Of course, most data quality issues do not announce themselves as such - many people and organizations are not aware of the importance of the issues. This article aims to shake them from their slumber. It presents a high-level synthesis of so-called data quality disasters and everyday issues that bedevil organizations. The most important point is that poor data quality is an unfolding disaster.
- Poor data quality costs the typical company at least ten percent (10%) of revenue; twenty percent (20%) is probably a better estimate.
- Most data quality issues are hidden in day-to-day work. If they think about it at all, most people and organizations conclude that poor data quality is just a fact of life.
- From time to time, a small amount of bad data leads to a disaster of epic proportions. There is no way to tell when or where the next disaster will occur.
This article focuses solely on building awareness. It stops short of offering prescriptions - they are obvious. They involve extending the tried and true methods of quality management into the realm of data. We do not claim that doing so is easy - data differs from manufactured products in critical ways.
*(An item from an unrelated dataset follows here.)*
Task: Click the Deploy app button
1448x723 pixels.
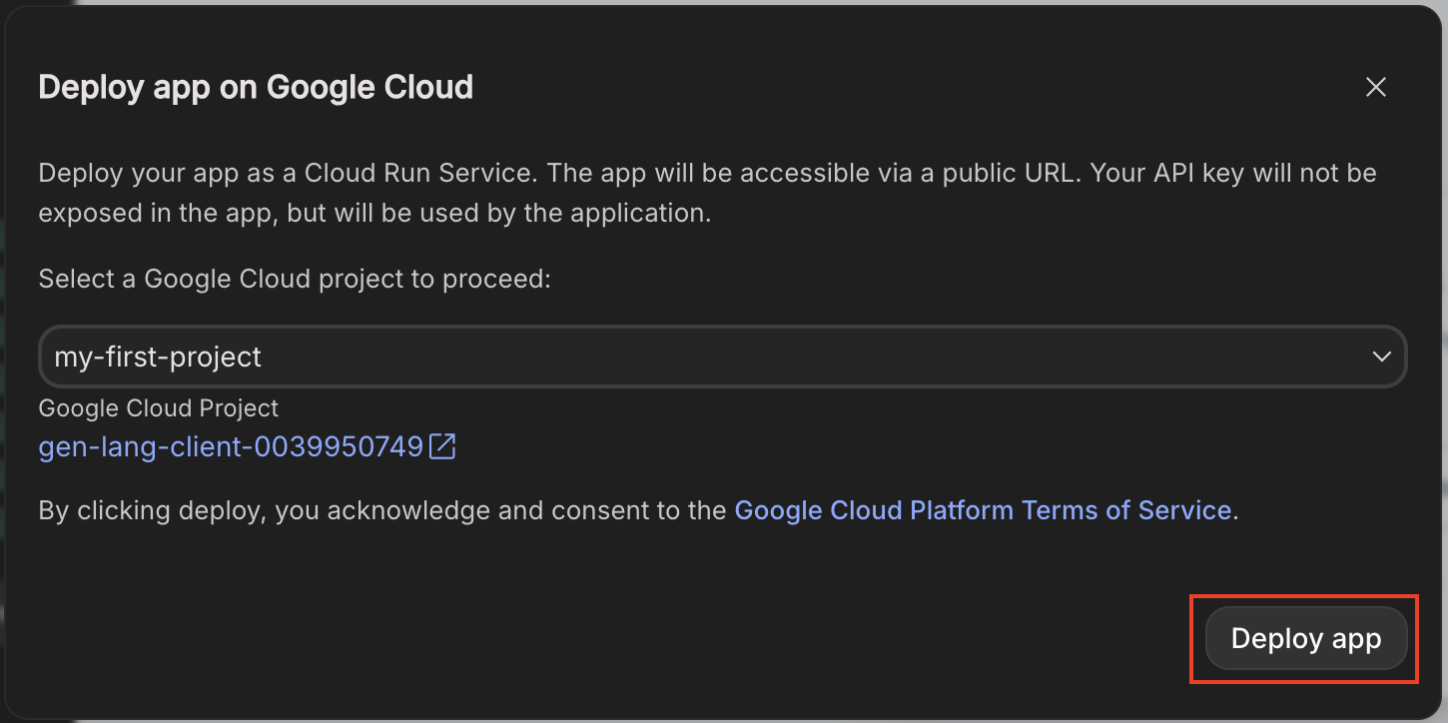Action: [x=1305, y=639]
However, the extensions have been made and are described in recent books by myself, Michael Brackett, Larry English, David Loshin, Richard Wang and others. Organizations that have applied those prescriptions diligently have made enormous improvements.
The next section of this article defines data quality. The following two sections describe recent data quality disasters and mundane data quality issues, respectively. The section after that synthesizes estimates of the cost of poor data quality (COPDQ) to support our overall estimates.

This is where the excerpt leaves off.